# Task to carry out
Present every line of the data below as a Markdown table with the columns "Row" and "Entry," numbering each line in order and leaving out blank lines.

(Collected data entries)
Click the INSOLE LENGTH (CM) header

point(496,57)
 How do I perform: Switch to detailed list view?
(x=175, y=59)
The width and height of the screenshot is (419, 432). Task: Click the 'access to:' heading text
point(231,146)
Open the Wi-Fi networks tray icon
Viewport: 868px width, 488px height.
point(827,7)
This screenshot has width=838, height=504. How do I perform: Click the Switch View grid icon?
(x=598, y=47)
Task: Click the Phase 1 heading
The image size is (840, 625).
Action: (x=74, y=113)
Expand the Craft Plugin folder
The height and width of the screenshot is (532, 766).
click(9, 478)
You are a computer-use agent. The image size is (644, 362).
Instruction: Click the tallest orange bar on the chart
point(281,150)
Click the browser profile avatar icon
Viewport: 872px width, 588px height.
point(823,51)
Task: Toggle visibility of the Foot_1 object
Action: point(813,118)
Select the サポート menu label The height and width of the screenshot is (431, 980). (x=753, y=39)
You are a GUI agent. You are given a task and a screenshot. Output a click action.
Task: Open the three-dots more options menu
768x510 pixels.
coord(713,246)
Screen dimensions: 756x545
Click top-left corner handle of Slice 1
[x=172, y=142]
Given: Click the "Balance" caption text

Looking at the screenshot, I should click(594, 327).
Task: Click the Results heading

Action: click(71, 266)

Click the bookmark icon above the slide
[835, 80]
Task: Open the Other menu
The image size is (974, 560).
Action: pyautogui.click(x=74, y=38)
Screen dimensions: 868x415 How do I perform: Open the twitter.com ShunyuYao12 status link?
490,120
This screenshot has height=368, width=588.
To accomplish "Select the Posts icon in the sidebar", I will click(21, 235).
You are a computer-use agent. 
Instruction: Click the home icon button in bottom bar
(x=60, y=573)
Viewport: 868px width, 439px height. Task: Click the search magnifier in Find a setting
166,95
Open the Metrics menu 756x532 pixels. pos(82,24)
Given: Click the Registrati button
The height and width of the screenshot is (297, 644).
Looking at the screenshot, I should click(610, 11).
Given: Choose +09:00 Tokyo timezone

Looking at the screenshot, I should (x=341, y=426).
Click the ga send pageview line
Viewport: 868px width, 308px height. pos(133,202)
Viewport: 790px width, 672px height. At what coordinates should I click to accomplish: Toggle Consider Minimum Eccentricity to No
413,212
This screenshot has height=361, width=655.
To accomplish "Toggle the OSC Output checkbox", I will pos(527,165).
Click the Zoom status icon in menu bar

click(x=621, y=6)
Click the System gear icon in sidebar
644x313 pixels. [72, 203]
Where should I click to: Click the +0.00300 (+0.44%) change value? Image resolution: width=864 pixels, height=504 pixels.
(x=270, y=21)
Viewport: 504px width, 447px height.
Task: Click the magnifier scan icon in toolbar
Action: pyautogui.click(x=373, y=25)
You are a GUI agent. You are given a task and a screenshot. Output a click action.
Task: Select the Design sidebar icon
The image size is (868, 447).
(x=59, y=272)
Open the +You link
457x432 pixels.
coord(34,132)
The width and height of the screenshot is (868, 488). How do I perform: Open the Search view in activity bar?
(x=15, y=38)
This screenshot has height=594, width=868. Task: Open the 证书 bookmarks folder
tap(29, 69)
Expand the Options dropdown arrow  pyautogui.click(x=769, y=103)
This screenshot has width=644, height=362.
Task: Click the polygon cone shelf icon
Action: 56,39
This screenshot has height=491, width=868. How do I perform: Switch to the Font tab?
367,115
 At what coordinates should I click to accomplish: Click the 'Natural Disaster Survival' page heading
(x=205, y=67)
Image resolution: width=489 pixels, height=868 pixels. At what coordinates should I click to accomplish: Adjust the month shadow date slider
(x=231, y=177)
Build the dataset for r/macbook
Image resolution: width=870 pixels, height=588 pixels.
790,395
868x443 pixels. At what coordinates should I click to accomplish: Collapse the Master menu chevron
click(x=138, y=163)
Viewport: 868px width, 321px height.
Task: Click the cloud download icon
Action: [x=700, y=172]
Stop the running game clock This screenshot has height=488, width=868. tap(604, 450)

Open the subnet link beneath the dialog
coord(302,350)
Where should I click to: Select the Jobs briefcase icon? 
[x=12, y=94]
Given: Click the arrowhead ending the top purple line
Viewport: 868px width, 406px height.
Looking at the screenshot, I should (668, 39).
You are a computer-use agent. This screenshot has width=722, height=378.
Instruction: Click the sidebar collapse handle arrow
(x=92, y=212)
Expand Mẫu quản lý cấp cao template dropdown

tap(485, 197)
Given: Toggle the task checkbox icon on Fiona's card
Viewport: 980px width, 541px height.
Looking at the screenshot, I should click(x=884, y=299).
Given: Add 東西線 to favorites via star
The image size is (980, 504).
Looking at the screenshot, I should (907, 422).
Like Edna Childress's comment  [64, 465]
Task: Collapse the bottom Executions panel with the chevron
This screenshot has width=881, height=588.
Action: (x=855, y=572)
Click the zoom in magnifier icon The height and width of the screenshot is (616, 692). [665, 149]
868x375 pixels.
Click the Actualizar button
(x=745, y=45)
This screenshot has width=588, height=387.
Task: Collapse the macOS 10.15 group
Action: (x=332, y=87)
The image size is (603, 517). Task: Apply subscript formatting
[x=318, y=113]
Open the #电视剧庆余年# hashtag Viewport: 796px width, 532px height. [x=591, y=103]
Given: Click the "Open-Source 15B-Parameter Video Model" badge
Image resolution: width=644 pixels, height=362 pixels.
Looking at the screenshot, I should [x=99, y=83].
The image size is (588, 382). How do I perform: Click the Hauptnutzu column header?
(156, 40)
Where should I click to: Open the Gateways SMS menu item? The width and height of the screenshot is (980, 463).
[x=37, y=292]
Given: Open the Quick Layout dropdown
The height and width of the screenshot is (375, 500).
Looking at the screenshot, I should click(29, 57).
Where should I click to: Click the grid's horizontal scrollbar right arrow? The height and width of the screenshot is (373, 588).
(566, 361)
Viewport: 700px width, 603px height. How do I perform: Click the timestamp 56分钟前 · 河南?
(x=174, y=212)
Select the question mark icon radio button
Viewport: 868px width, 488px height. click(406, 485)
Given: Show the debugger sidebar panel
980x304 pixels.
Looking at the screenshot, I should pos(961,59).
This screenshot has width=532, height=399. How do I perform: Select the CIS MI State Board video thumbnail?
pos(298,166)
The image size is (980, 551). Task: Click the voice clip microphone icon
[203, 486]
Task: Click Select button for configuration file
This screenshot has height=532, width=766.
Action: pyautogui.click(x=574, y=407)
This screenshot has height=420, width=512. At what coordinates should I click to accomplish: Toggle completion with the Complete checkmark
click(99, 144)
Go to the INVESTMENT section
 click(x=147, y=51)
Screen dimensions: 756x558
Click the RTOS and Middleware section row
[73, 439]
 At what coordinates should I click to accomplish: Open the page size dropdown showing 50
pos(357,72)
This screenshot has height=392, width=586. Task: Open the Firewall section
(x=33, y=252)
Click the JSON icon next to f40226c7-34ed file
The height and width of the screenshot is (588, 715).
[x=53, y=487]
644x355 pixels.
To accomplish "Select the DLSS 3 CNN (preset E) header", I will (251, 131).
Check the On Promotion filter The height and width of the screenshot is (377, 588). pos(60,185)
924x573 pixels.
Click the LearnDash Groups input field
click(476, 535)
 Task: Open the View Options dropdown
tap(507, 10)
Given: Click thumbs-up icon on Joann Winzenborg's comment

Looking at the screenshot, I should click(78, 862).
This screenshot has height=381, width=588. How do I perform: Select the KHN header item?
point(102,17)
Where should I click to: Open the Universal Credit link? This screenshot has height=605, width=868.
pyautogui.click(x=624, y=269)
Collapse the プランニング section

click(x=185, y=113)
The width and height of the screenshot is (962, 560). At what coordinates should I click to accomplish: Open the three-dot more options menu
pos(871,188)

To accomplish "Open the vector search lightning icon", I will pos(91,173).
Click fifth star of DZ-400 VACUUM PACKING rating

# Answer to this task
| Row | Entry |
|---|---|
| 1 | Click the INSOLE LENGTH (CM) header |
| 2 | point(496,57) |
| 3 |  How do I perform: Switch to detailed list view? |
| 4 | (x=175, y=59) |
| 5 | The width and height of the screenshot is (419, 432). Task: Click the 'access to:' heading text |
| 6 | point(231,146) |
| 7 | Open the Wi-Fi networks tray icon |
| 8 | Viewport: 868px width, 488px height. |
| 9 | point(827,7) |
| 10 | This screenshot has width=838, height=504. How do I perform: Click the Switch View grid icon? |
| 11 | (x=598, y=47) |
| 12 | Task: Click the Phase 1 heading |
| 13 | The image size is (840, 625). |
| 14 | Action: (x=74, y=113) |
| 15 | Expand the Craft Plugin folder |
| 16 | The height and width of the screenshot is (532, 766). |
| 17 | click(9, 478) |
| 18 | You are a computer-use agent. The image size is (644, 362). |
| 19 | Instruction: Click the tallest orange bar on the chart |
| 20 | point(281,150) |
| 21 | Click the browser profile avatar icon |
| 22 | Viewport: 872px width, 588px height. |
| 23 | point(823,51) |
| 24 | Task: Toggle visibility of the Foot_1 object |
| 25 | Action: point(813,118) |
| 26 | Select the サポート menu label The height and width of the screenshot is (431, 980). (x=753, y=39) |
| 27 | You are a GUI agent. You are given a task and a screenshot. Output a click action. |
| 28 | Task: Open the three-dots more options menu |
| 29 | 768x510 pixels. |
| 30 | coord(713,246) |
| 31 | Screen dimensions: 756x545 |
| 32 | Click top-left corner handle of Slice 1 |
| 33 | [x=172, y=142] |
| 34 | Given: Click the "Balance" caption text |
| 35 | Looking at the screenshot, I should click(594, 327). |
| 36 | Task: Click the Results heading |
| 37 | Action: click(71, 266) |
| 38 | Click the bookmark icon above the slide |
| 39 | [835, 80] |
| 40 | Task: Open the Other menu |
| 41 | The image size is (974, 560). |
| 42 | Action: pyautogui.click(x=74, y=38) |
| 43 | Screen dimensions: 868x415 How do I perform: Open the twitter.com ShunyuYao12 status link? |
| 44 | 490,120 |
| 45 | This screenshot has height=368, width=588. |
| 46 | To accomplish "Select the Posts icon in the sidebar", I will click(21, 235). |
| 47 | You are a computer-use agent.  |
| 48 | Instruction: Click the home icon button in bottom bar |
| 49 | (x=60, y=573) |
| 50 | Viewport: 868px width, 439px height. Task: Click the search magnifier in Find a setting |
| 51 | 166,95 |
| 52 | Open the Metrics menu 756x532 pixels. pos(82,24) |
| 53 | Given: Click the Registrati button |
| 54 | The height and width of the screenshot is (297, 644). |
| 55 | Looking at the screenshot, I should click(610, 11). |
| 56 | Given: Choose +09:00 Tokyo timezone |
| 57 | Looking at the screenshot, I should (x=341, y=426). |
| 58 | Click the ga send pageview line |
| 59 | Viewport: 868px width, 308px height. pos(133,202) |
| 60 | Viewport: 790px width, 672px height. At what coordinates should I click to accomplish: Toggle Consider Minimum Eccentricity to No |
| 61 | 413,212 |
| 62 | This screenshot has height=361, width=655. |
| 63 | To accomplish "Toggle the OSC Output checkbox", I will pos(527,165). |
| 64 | Click the Zoom status icon in menu bar |
| 65 | click(x=621, y=6) |
| 66 | Click the System gear icon in sidebar |
| 67 | 644x313 pixels. [72, 203] |
| 68 | Where should I click to: Click the +0.00300 (+0.44%) change value? Image resolution: width=864 pixels, height=504 pixels. |
| 69 | (x=270, y=21) |
| 70 | Viewport: 504px width, 447px height. |
| 71 | Task: Click the magnifier scan icon in toolbar |
| 72 | Action: pyautogui.click(x=373, y=25) |
| 73 | You are a GUI agent. You are given a task and a screenshot. Output a click action. |
| 74 | Task: Select the Design sidebar icon |
| 75 | The image size is (868, 447). |
| 76 | (x=59, y=272) |
| 77 | Open the +You link |
| 78 | 457x432 pixels. |
| 79 | coord(34,132) |
| 80 | The width and height of the screenshot is (868, 488). How do I perform: Open the Search view in activity bar? |
| 81 | (x=15, y=38) |
| 82 | This screenshot has height=594, width=868. Task: Open the 证书 bookmarks folder |
| 83 | tap(29, 69) |
| 84 | Expand the Options dropdown arrow  pyautogui.click(x=769, y=103) |
| 85 | This screenshot has width=644, height=362. |
| 86 | Task: Click the polygon cone shelf icon |
| 87 | Action: 56,39 |
| 88 | This screenshot has height=491, width=868. How do I perform: Switch to the Font tab? |
| 89 | 367,115 |
| 90 |  At what coordinates should I click to accomplish: Click the 'Natural Disaster Survival' page heading |
| 91 | (x=205, y=67) |
| 92 | Image resolution: width=489 pixels, height=868 pixels. At what coordinates should I click to accomplish: Adjust the month shadow date slider |
| 93 | (x=231, y=177) |
| 94 | Build the dataset for r/macbook |
| 95 | Image resolution: width=870 pixels, height=588 pixels. |
| 96 | 790,395 |
| 97 | 868x443 pixels. At what coordinates should I click to accomplish: Collapse the Master menu chevron |
| 98 | click(x=138, y=163) |
| 99 | Viewport: 868px width, 321px height. |
| 100 | Task: Click the cloud download icon |
| 101 | Action: [x=700, y=172] |
| 102 | Stop the running game clock This screenshot has height=488, width=868. tap(604, 450) |
| 103 | Open the subnet link beneath the dialog |
| 104 | coord(302,350) |
| 105 | Where should I click to: Select the Jobs briefcase icon?  |
| 106 | [x=12, y=94] |
| 107 | Given: Click the arrowhead ending the top purple line |
| 108 | Viewport: 868px width, 406px height. |
| 109 | Looking at the screenshot, I should (668, 39). |
| 110 | You are a computer-use agent. This screenshot has width=722, height=378. |
| 111 | Instruction: Click the sidebar collapse handle arrow |
| 112 | (x=92, y=212) |
| 113 | Expand Mẫu quản lý cấp cao template dropdown |
| 114 | tap(485, 197) |
| 115 | Given: Toggle the task checkbox icon on Fiona's card |
| 116 | Viewport: 980px width, 541px height. |
| 117 | Looking at the screenshot, I should click(x=884, y=299). |
| 118 | Given: Add 東西線 to favorites via star |
| 119 | The image size is (980, 504). |
| 120 | Looking at the screenshot, I should (907, 422). |
| 121 | Like Edna Childress's comment  [64, 465] |
| 122 | Task: Collapse the bottom Executions panel with the chevron |
| 123 | This screenshot has width=881, height=588. |
| 124 | Action: (x=855, y=572) |
| 125 | Click the zoom in magnifier icon The height and width of the screenshot is (616, 692). [665, 149] |
| 126 | 868x375 pixels. |
| 127 | Click the Actualizar button |
| 128 | (x=745, y=45) |
| 129 | This screenshot has width=588, height=387. |
| 130 | Task: Collapse the macOS 10.15 group |
| 131 | Action: (x=332, y=87) |
| 132 | The image size is (603, 517). Task: Apply subscript formatting |
| 133 | [x=318, y=113] |
| 134 | Open the #电视剧庆余年# hashtag Viewport: 796px width, 532px height. [x=591, y=103] |
| 135 | Given: Click the "Open-Source 15B-Parameter Video Model" badge |
| 136 | Image resolution: width=644 pixels, height=362 pixels. |
| 137 | Looking at the screenshot, I should [x=99, y=83]. |
| 138 | The image size is (588, 382). How do I perform: Click the Hauptnutzu column header? |
| 139 | (156, 40) |
| 140 | Where should I click to: Open the Gateways SMS menu item? The width and height of the screenshot is (980, 463). |
| 141 | [x=37, y=292] |
| 142 | Given: Open the Quick Layout dropdown |
| 143 | The height and width of the screenshot is (375, 500). |
| 144 | Looking at the screenshot, I should click(29, 57). |
| 145 | Where should I click to: Click the grid's horizontal scrollbar right arrow? The height and width of the screenshot is (373, 588). |
| 146 | (566, 361) |
| 147 | Viewport: 700px width, 603px height. How do I perform: Click the timestamp 56分钟前 · 河南? |
| 148 | (x=174, y=212) |
| 149 | Select the question mark icon radio button |
| 150 | Viewport: 868px width, 488px height. click(406, 485) |
| 151 | Given: Show the debugger sidebar panel |
| 152 | 980x304 pixels. |
| 153 | Looking at the screenshot, I should pos(961,59). |
| 154 | This screenshot has width=532, height=399. How do I perform: Select the CIS MI State Board video thumbnail? |
| 155 | pos(298,166) |
| 156 | The image size is (980, 551). Task: Click the voice clip microphone icon |
| 157 | [203, 486] |
| 158 | Task: Click Select button for configuration file |
| 159 | This screenshot has height=532, width=766. |
| 160 | Action: pyautogui.click(x=574, y=407) |
| 161 | This screenshot has height=420, width=512. At what coordinates should I click to accomplish: Toggle completion with the Complete checkmark |
| 162 | click(99, 144) |
| 163 | Go to the INVESTMENT section |
| 164 |  click(x=147, y=51) |
| 165 | Screen dimensions: 756x558 |
| 166 | Click the RTOS and Middleware section row |
| 167 | [73, 439] |
| 168 |  At what coordinates should I click to accomplish: Open the page size dropdown showing 50 |
| 169 | pos(357,72) |
| 170 | This screenshot has height=392, width=586. Task: Open the Firewall section |
| 171 | (x=33, y=252) |
| 172 | Click the JSON icon next to f40226c7-34ed file |
| 173 | The height and width of the screenshot is (588, 715). |
| 174 | [x=53, y=487] |
| 175 | 644x355 pixels. |
| 176 | To accomplish "Select the DLSS 3 CNN (preset E) header", I will (251, 131). |
| 177 | Check the On Promotion filter The height and width of the screenshot is (377, 588). pos(60,185) |
| 178 | 924x573 pixels. |
| 179 | Click the LearnDash Groups input field |
| 180 | click(476, 535) |
| 181 |  Task: Open the View Options dropdown |
| 182 | tap(507, 10) |
| 183 | Given: Click thumbs-up icon on Joann Winzenborg's comment |
| 184 | Looking at the screenshot, I should click(78, 862). |
| 185 | This screenshot has height=381, width=588. How do I perform: Select the KHN header item? |
| 186 | point(102,17) |
| 187 | Where should I click to: Open the Universal Credit link? This screenshot has height=605, width=868. |
| 188 | pyautogui.click(x=624, y=269) |
| 189 | Collapse the プランニング section |
| 190 | click(x=185, y=113) |
| 191 | The width and height of the screenshot is (962, 560). At what coordinates should I click to accomplish: Open the three-dot more options menu |
| 192 | pos(871,188) |
| 193 | To accomplish "Open the vector search lightning icon", I will pos(91,173). |
| 194 | Click fifth star of DZ-400 VACUUM PACKING rating |